Dubbed the “Bootheel Blitz,” the evangelistic event is scheduled for Aug 4-8 with kickoff worship services set for the Kennett Fairgrounds.
The Missouri Baptist Convention (MBC) will be involved. Kenny Qualls, MBC associate director, will preach on Aug. 5. Bob Caldwell, MBC evangelism director, will preach the next two nights. Jay Hughes, MBC controller, will help with a three-on-three basketball tournament scheduled during the blitz.
After the first night of preaching, it’s going to be an all-out onslaught on what Rickman describes as “a spiritual depression over the area.”
“I’ve had pastors in the area explain it to me like this,” Rickman said. “They say as you drive into the area, it’s like there is a cloud of spiritual depression over the land.
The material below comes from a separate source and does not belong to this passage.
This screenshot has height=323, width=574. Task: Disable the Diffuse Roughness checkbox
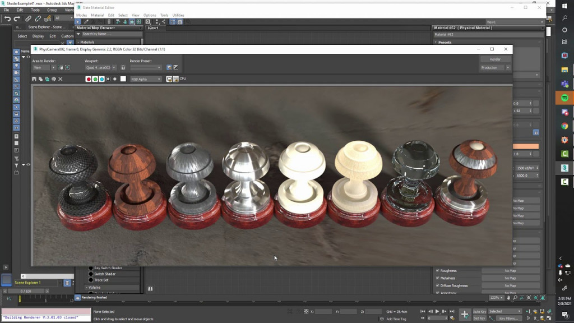coord(438,285)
Pastors have told me this is the most difficult area they have ever worked in.
“They say it’s like a dragon has curled up and wrapped his tail around the Bootheel area. It’s like the devil’s power is in the area and the people can’t break free. We know the devil is not going to give up that area easily. There will be spiritual warfare involved.
“They seem to be steeped in generational bondage. It seems to me that many go to church on Sunday but live the rest of the week like they don’t go to church. It’s the ‘haves’ and the ‘have nots.’ The church in that area seems to be an extension of their society and culture. It’s just something they do as a part of society.”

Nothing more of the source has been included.